Stevenson RA, Hartley CA, Huang JA, Studdert MJ, Crabb BS, Warner S

  • Journal The Journal of general virology

  • Published 30 Jun 2003

  • Volume 84

  • ISSUE Pt 6

  • Pagination 1607-1612

  • DOI 10.1099/vir.0.18848-0


Equine rhinitis A virus (ERAV) is an important respiratory pathogen of horses and is of additional interest because of its close relationship and common classification with foot-and-mouth disease virus (FMDV). As is the case with FMDV, the VP1 capsid protein of ERAV has been shown to be a target of neutralizing antibodies. In FMDV VP1, such antibodies commonly recognize linear epitopes present in the betaG-betaH loop region. To map linear B cell epitopes in ERAV VP1, overlapping fragments spanning its length were expressed in Escherichia coli as glutathione S-transferase (GST) fusion proteins. These fusion proteins were tested for reactivity with sera from ERAV-infected horses and with polyclonal sera from ERAV-immunized rabbits and mice.
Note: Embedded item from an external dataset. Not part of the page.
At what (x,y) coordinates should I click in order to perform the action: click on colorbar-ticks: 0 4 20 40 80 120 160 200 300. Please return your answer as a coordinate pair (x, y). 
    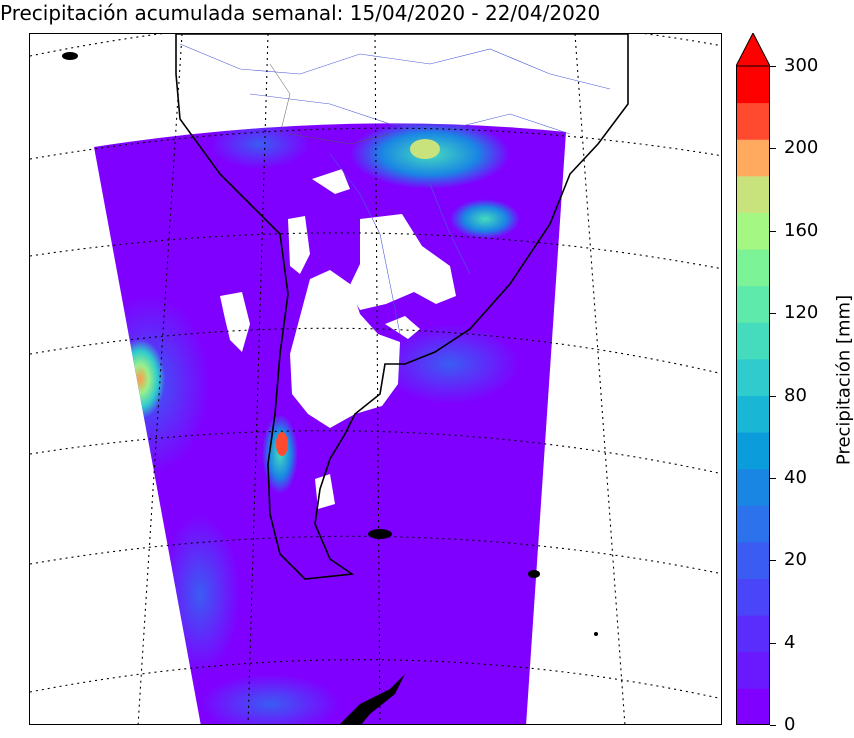
    Looking at the image, I should click on (794, 369). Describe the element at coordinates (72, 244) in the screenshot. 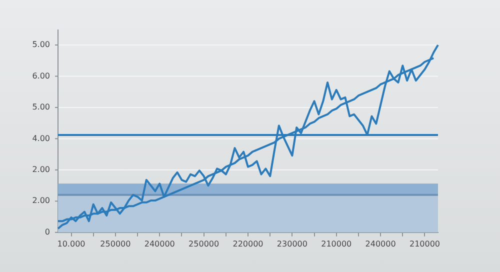

I see `x-tick-label: 10.000` at that location.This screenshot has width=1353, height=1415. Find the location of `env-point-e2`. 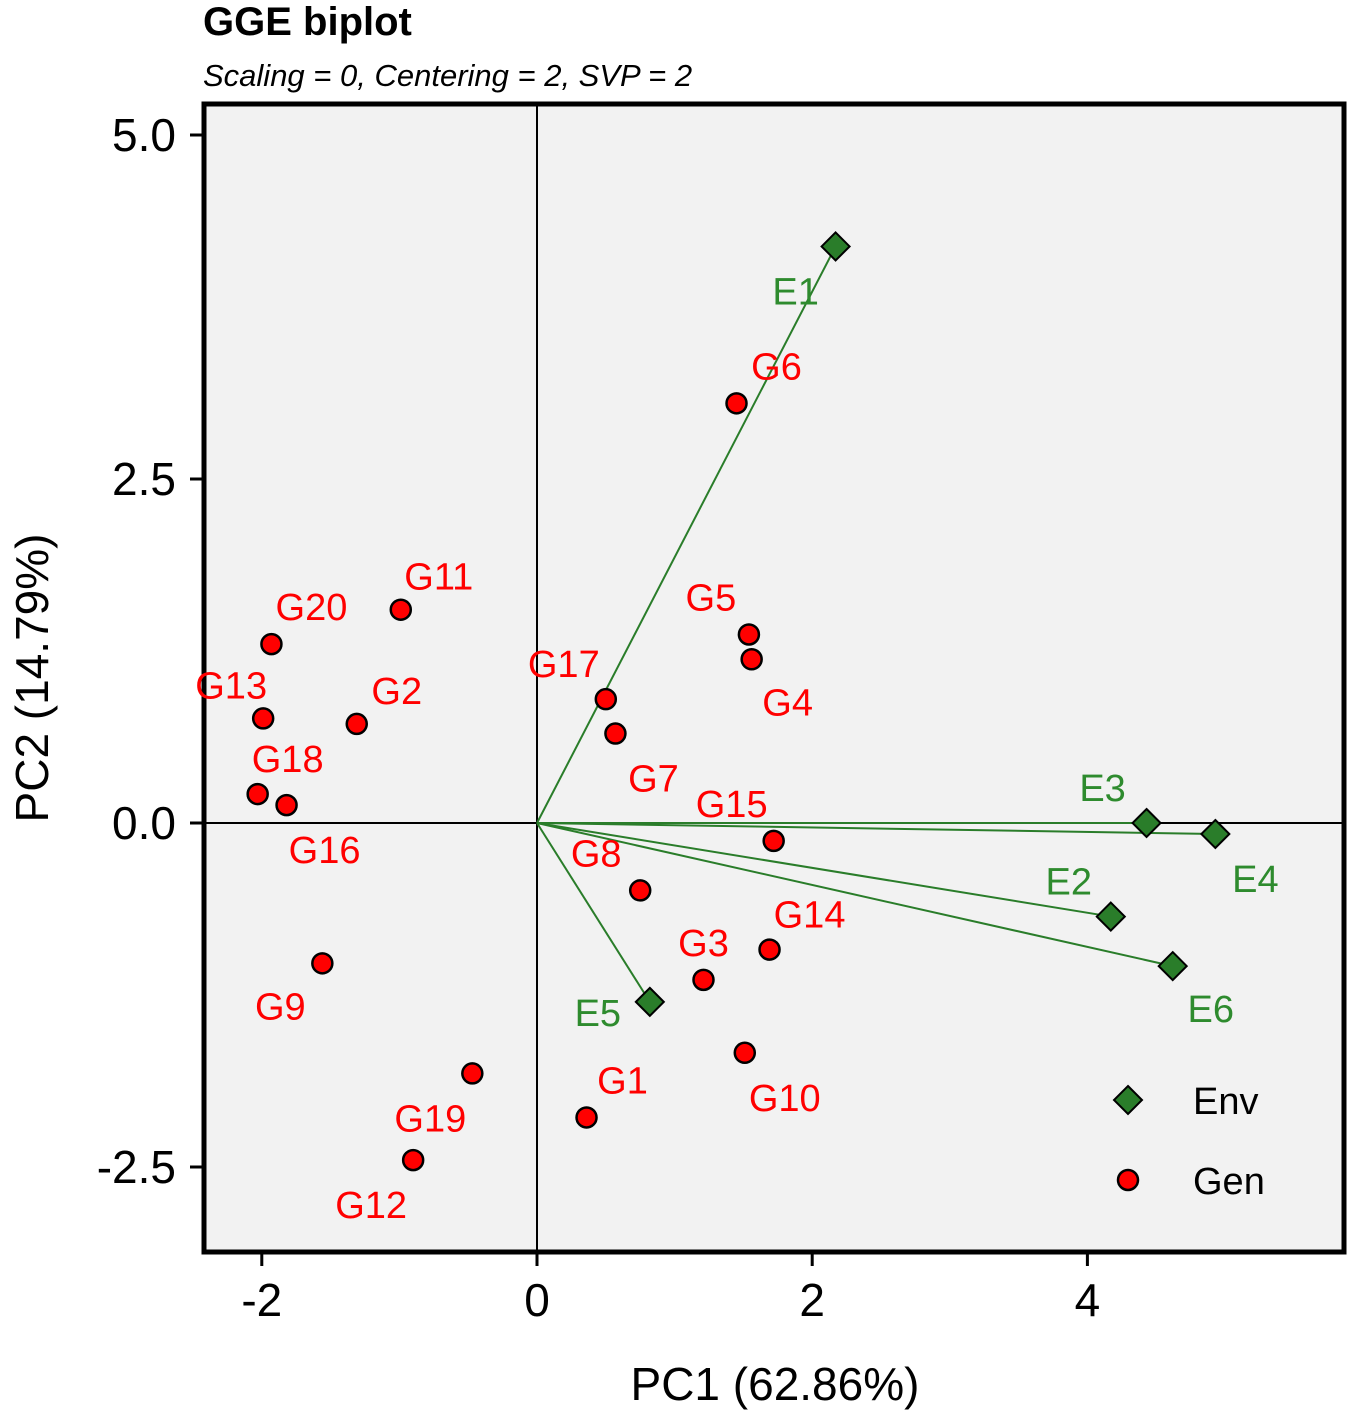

Regions at the N- and C-termini as well as the betaE-betaF and the betaG-betaH loop regions contained B cell epitopes that elicited antibodies in the natural host. GST fusion proteins of these regions also elicited antibodies following immunization of rabbits and mice, which, in general, strongly recognized native ERAV VP1 but which were non-neutralizing. It is concluded that the N-terminal region of ERAV VP1, in particular, contains strong B cell epitopes.